Hundreds of years ago, the “first sleep” would begin around two hours after sunset, and lasted around four hours. Then we would get up for two hours or so, before returning to bed for the “second sleep” and waking as the sun rose. Those two hours were spent being active, not sitting with a mug of hot cocoa, fretting about whether we would ever get back to sleep!
With industrialisation, we all needed to be up earlier, and to work longer days – so the second sleep seems to have phased out over time. But even if humankind is evolving to sleep solidly through the night, evolution isn’t that quick as to completely erase something that was entirely commonplace only a couple of hundred years ago.
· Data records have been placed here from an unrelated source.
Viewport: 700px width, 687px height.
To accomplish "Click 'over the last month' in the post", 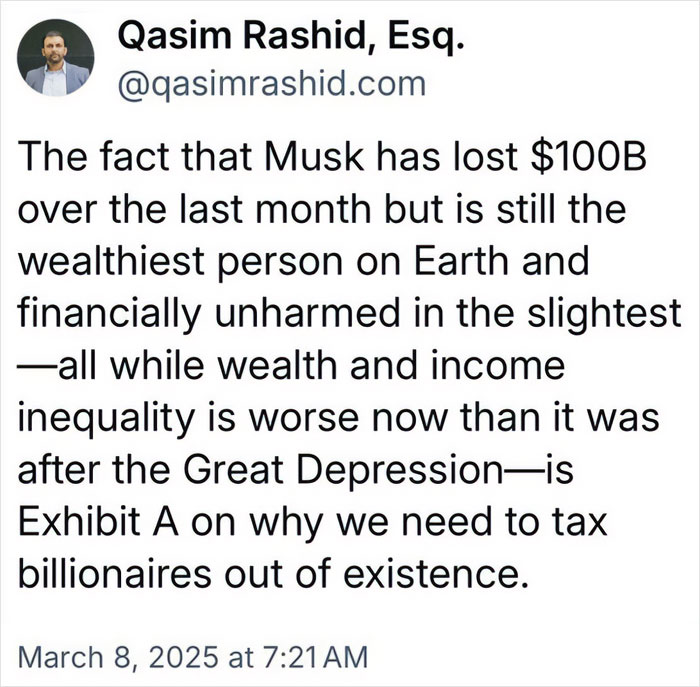I will point(194,209).
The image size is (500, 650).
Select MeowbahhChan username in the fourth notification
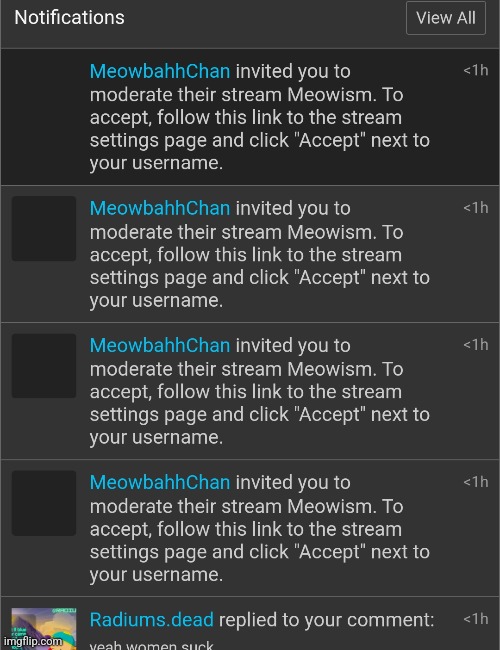[160, 483]
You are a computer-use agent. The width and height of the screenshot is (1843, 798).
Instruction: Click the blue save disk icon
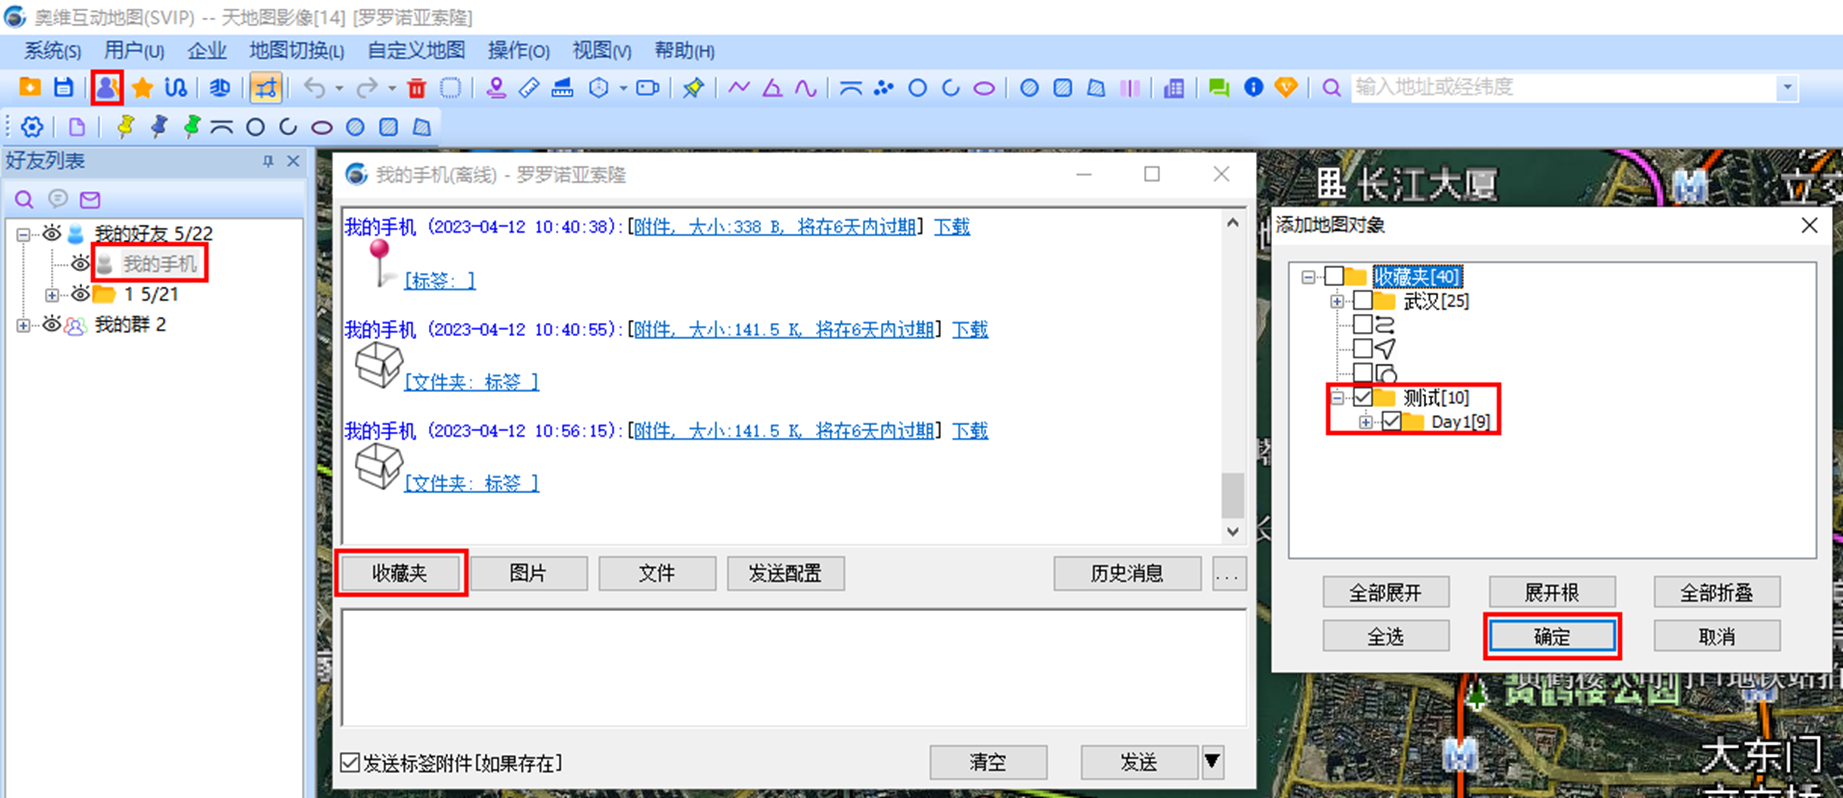[x=64, y=88]

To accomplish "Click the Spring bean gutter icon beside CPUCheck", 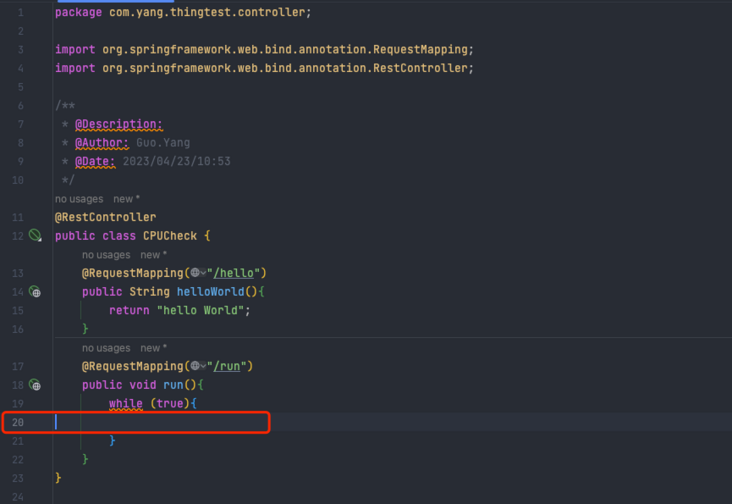I will pos(35,236).
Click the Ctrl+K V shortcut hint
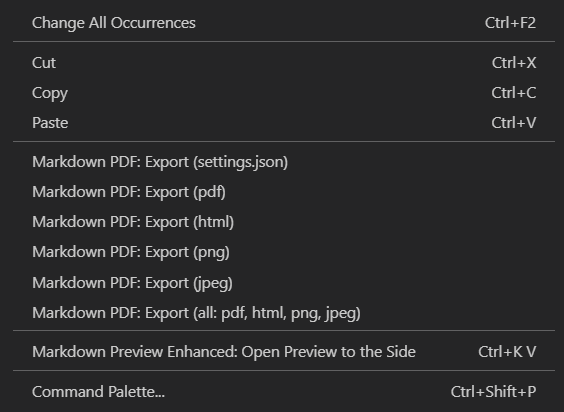The height and width of the screenshot is (412, 564). click(507, 352)
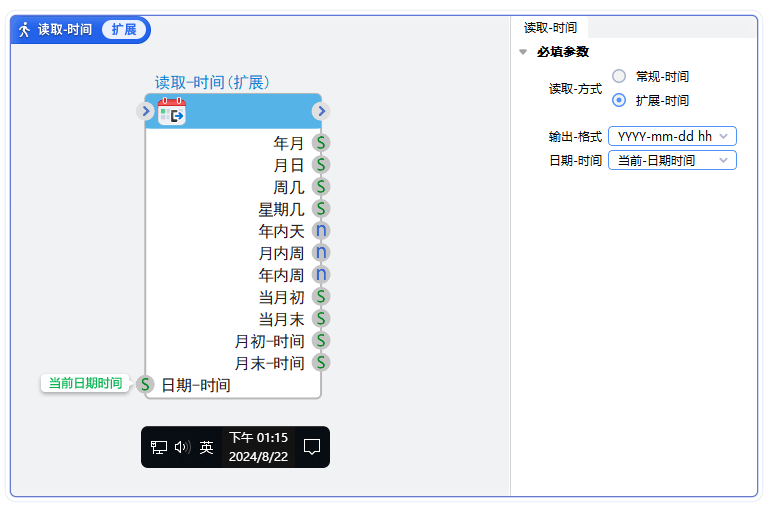Click the left input arrow on node

point(145,111)
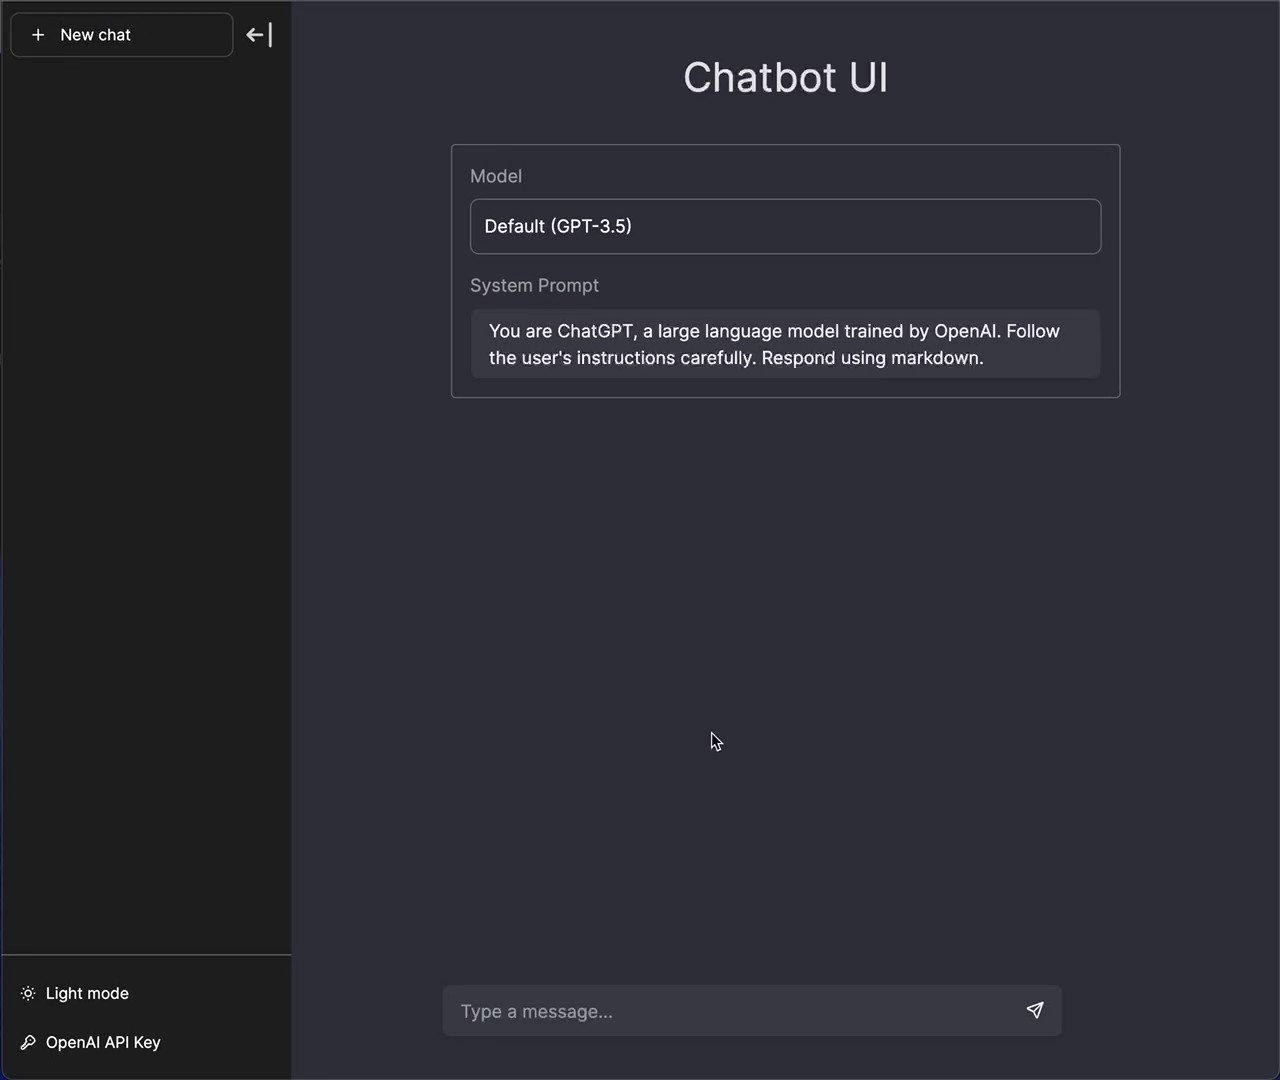This screenshot has width=1280, height=1080.
Task: Select the send message icon in the chat bar
Action: coord(1034,1011)
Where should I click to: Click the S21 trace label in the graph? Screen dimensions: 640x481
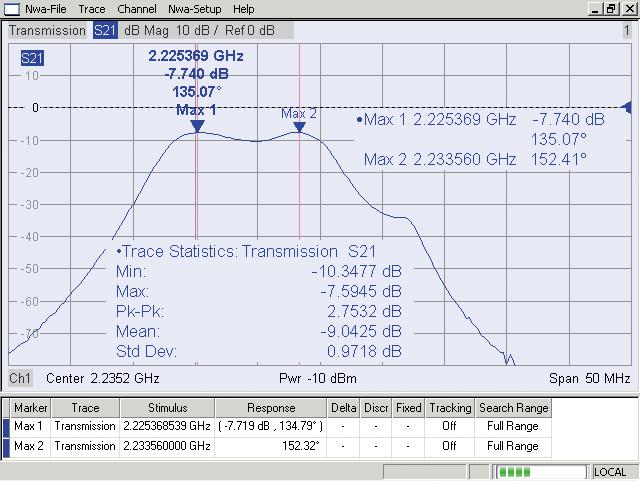click(x=32, y=59)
It seems that for most of human history, it was normal for us to sleep in two separate phases; this new fangled idea of sleeping for one long block is the abnormal approach!
How often have you woken in the wee small hours of the morning and begun to panic: “oh no, I’ll never get back to sleep now! … I’ve only had a few hours… This is too early in the morning to get up…”
What if that late night waking is not an awful, stressful bout of insomnia but just a natural part of life? Something that we’ve not quite thrown off from our ancestors.
Next time you wake in the middle of the night, instead of panicking about being tired at work tomorrow, try thinking to yourself, “I wonder what my ancestors did in their two hours in the middle of the night…” Often knowing that something is entirely normal can help to remove the stress from a situation – even if we will feel tired in the morning. I don’t know about you, but if I wake in the night I have a tendency to think “oh, I must be really worried about something… what am I stressed about…” and often I can find something to be stressed about that hadn’t even really entered my head beforehand. What if I just woke up because my body naturally does that from time to time, and there’s nothing to be stressed about?
So many of the sleep disturbances we suffer with are really difficult to pinpoint: are you not sleeping because you’re hungry? Because you’re stressed? Are you suffering with a medical condition like sleep apnea or restless legs? Is the room too hot or cold? Did you drink your last cup of coffee too late in the day? I propose that we all embrace the idea of the “second sleep” on those nights when we find ourselves wide awake at 2am. Go and find something to do for a little while, and then return to bed for your second sleep a little later.